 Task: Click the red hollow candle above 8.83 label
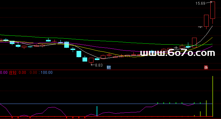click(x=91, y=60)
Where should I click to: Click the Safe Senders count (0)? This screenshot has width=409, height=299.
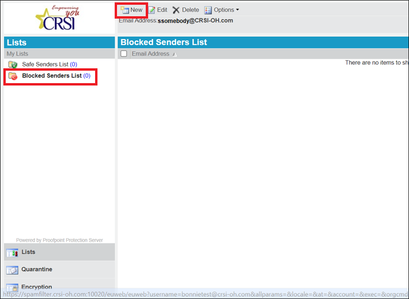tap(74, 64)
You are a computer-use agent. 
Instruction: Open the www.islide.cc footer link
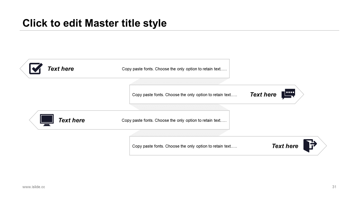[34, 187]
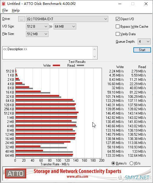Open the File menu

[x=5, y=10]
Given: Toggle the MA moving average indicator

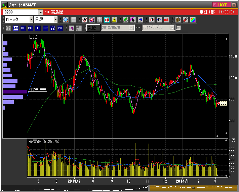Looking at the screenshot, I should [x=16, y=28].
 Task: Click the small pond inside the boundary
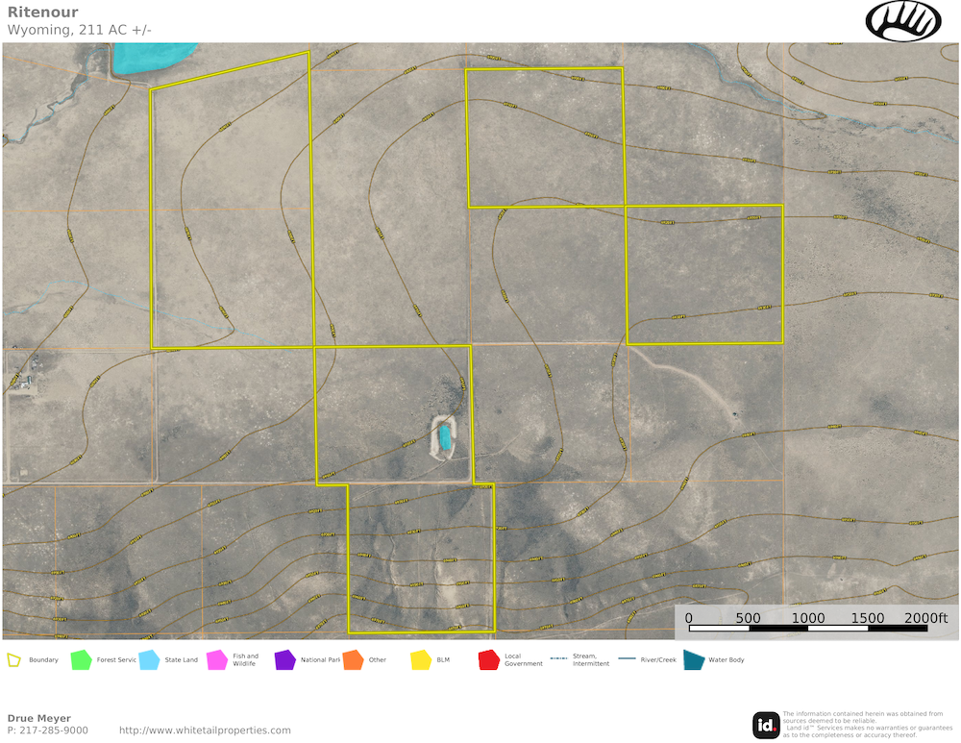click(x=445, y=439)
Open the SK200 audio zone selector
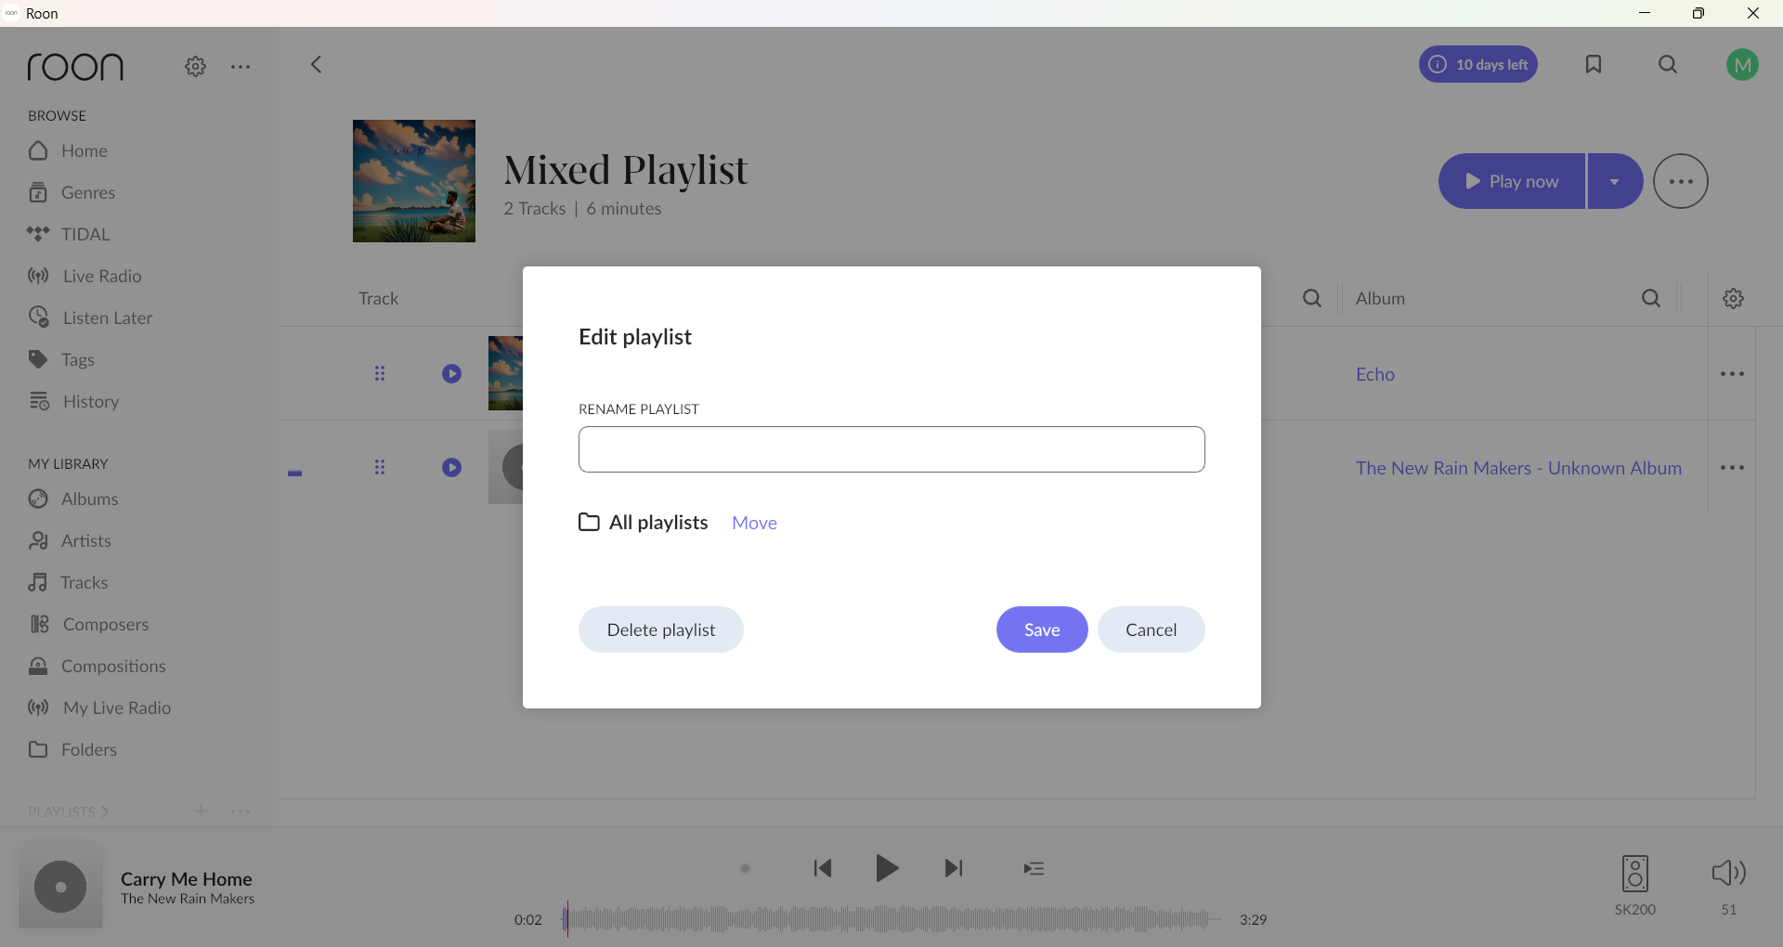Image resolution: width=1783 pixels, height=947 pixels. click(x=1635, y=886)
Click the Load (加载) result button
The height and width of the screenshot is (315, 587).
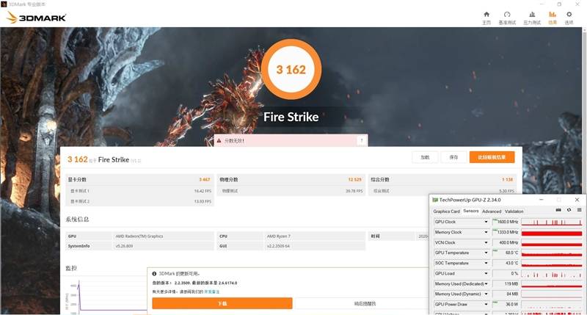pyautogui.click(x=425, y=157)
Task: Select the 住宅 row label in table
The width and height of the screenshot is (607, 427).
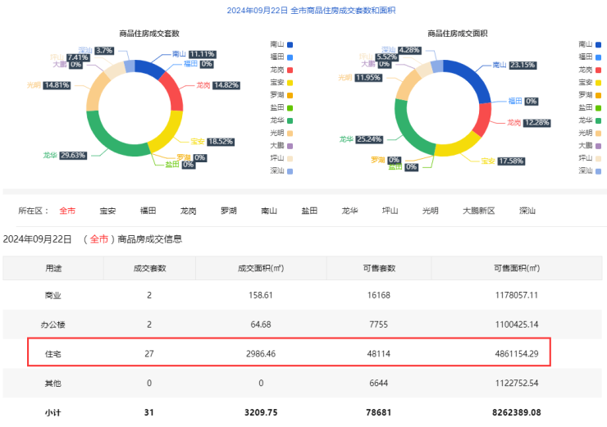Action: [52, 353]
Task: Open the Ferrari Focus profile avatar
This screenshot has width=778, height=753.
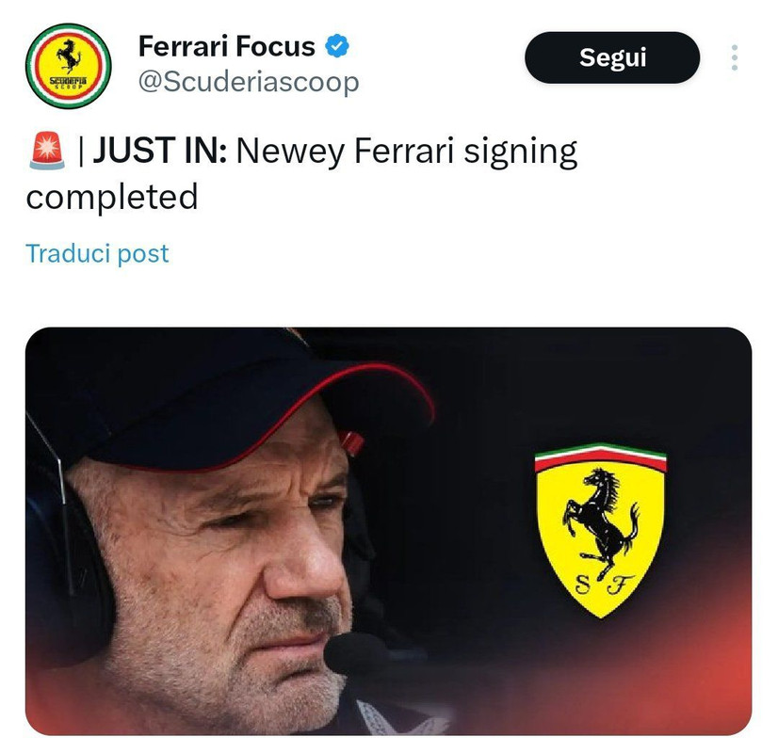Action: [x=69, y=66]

• • • • •

▶ _Brief_
Give the entries above again word for word, without the pictures.

▶ _Output for this exercise_
 Task: Click the red hollow candle above 8.83 label
click(x=91, y=60)
Where should I click to: Click the Safe Senders count (0)? This screenshot has width=409, height=299.
tap(74, 64)
You are a computer-use agent. 
Instruction: Open the www.islide.cc footer link
[34, 187]
Open the File menu

[x=5, y=10]
Given: Toggle the MA moving average indicator

Looking at the screenshot, I should [x=16, y=28].
 Task: Click the small pond inside the boundary
click(x=445, y=439)
Open the SK200 audio zone selector
Image resolution: width=1783 pixels, height=947 pixels. click(x=1635, y=886)
Click the Load (加载) result button
The height and width of the screenshot is (315, 587).
pyautogui.click(x=425, y=157)
Task: Select the 住宅 row label in table
The width and height of the screenshot is (607, 427).
Action: [52, 353]
Task: Open the Ferrari Focus profile avatar
This screenshot has width=778, height=753.
Action: [x=69, y=66]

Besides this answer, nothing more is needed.